=== WORK REQUIRED ===
Copy the entries below exactly, from the line with "Click the black triangle marker above chart" up to and including the last line of the entries.

=== RECORDS SHOWN ===

.....

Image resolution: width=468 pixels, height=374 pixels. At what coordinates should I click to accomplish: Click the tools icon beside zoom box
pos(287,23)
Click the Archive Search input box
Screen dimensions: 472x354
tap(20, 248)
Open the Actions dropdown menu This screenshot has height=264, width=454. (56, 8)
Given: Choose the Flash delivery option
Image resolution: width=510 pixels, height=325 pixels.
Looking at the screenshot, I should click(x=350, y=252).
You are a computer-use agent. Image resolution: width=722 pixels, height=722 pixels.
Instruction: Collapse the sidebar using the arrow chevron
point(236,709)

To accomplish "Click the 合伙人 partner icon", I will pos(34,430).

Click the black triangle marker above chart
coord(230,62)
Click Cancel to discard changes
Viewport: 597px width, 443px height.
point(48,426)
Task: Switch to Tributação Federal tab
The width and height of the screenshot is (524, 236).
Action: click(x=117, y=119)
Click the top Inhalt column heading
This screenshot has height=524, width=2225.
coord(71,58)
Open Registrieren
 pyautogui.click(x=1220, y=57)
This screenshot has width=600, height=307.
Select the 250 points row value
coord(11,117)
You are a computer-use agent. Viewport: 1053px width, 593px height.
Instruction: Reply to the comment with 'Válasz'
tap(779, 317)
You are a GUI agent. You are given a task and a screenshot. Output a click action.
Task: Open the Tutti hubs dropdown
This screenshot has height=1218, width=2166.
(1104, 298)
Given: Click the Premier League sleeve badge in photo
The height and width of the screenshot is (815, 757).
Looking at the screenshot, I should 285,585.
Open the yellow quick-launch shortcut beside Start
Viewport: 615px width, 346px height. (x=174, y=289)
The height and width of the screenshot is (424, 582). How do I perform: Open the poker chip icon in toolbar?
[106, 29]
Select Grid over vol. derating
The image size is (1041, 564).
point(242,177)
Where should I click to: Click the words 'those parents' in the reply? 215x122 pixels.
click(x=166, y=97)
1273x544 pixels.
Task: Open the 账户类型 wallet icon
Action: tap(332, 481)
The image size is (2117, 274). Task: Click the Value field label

.....

=== EXERCISE OUTPUT ===
Click the black triangle marker above chart
coord(230,62)
Click Cancel to discard changes
Viewport: 597px width, 443px height.
point(48,426)
Task: Switch to Tributação Federal tab
The width and height of the screenshot is (524, 236).
Action: click(x=117, y=119)
Click the top Inhalt column heading
This screenshot has height=524, width=2225.
coord(71,58)
Open Registrieren
 pyautogui.click(x=1220, y=57)
This screenshot has width=600, height=307.
Select the 250 points row value
coord(11,117)
You are a computer-use agent. Viewport: 1053px width, 593px height.
Instruction: Reply to the comment with 'Válasz'
tap(779, 317)
You are a GUI agent. You are given a task and a screenshot. Output a click action.
Task: Open the Tutti hubs dropdown
This screenshot has height=1218, width=2166.
(1104, 298)
Given: Click the Premier League sleeve badge in photo
The height and width of the screenshot is (815, 757).
Looking at the screenshot, I should 285,585.
Open the yellow quick-launch shortcut beside Start
Viewport: 615px width, 346px height. (x=174, y=289)
The height and width of the screenshot is (424, 582). How do I perform: Open the poker chip icon in toolbar?
[106, 29]
Select Grid over vol. derating
The image size is (1041, 564).
point(242,177)
Where should I click to: Click the words 'those parents' in the reply? 215x122 pixels.
click(x=166, y=97)
1273x544 pixels.
Task: Open the 账户类型 wallet icon
Action: tap(332, 481)
The image size is (2117, 274). Task: Click the Value field label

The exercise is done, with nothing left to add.